● **Source data**
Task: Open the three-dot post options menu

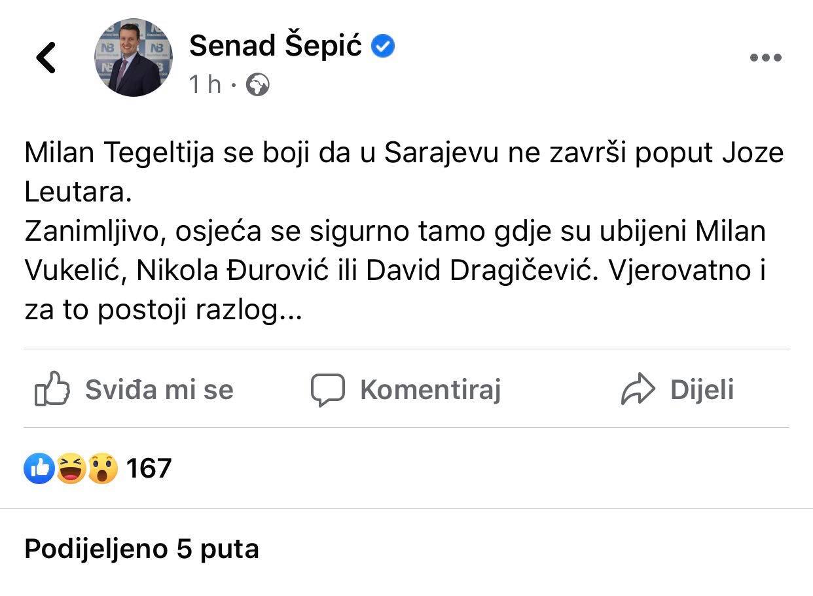Action: [x=765, y=58]
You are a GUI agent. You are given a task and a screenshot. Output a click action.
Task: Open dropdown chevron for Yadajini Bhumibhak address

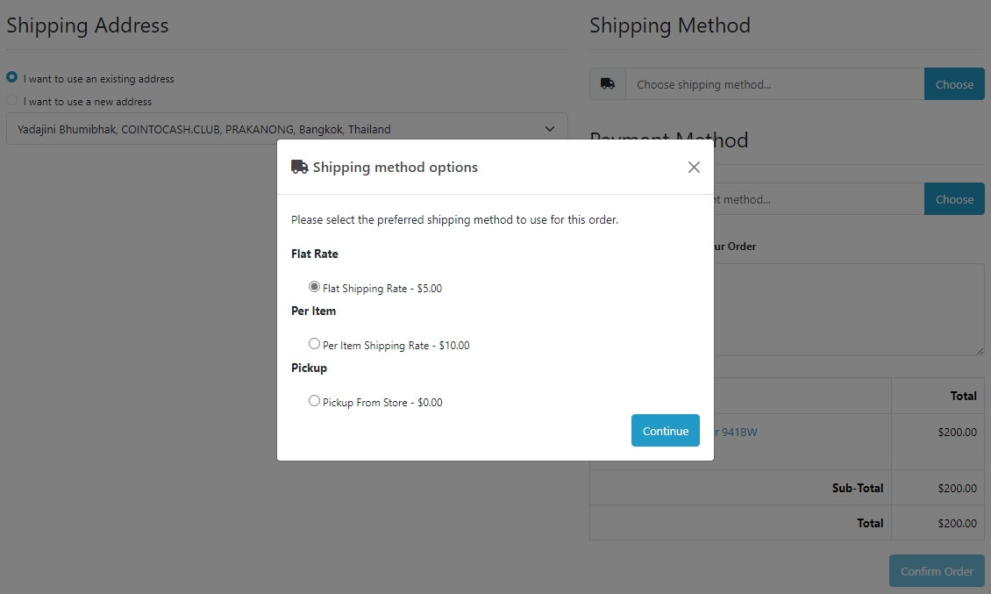coord(550,129)
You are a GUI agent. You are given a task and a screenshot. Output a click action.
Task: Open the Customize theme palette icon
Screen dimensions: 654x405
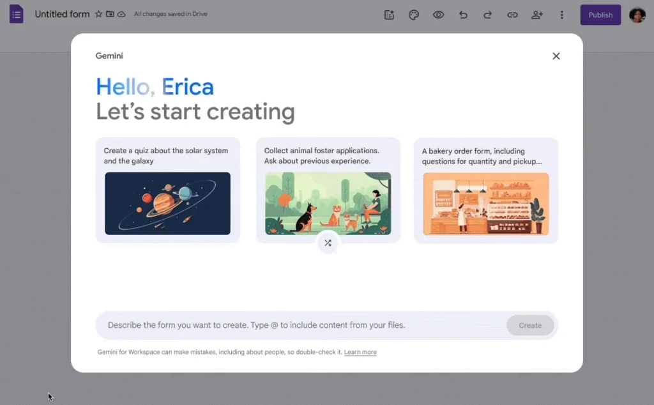coord(414,14)
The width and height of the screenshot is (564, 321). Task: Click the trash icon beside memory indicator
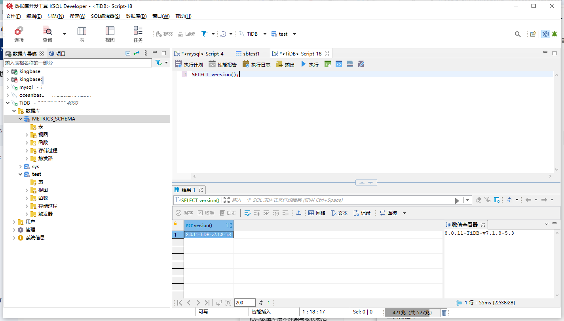444,313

● **Problem to solve**
All lines between the one that contains "Task: Open dropdown" and the end of the records above, both included, are to be returned exactly as they stand, except for pictures, which are omitted.

● **Task output**
Task: Open dropdown chevron for Yadajini Bhumibhak address

coord(550,129)
You are a GUI agent. You are given a task and a screenshot. Output a click action.
Task: Open the Customize theme palette icon
Screen dimensions: 654x405
coord(414,14)
The width and height of the screenshot is (564, 321). Task: Click the trash icon beside memory indicator
444,313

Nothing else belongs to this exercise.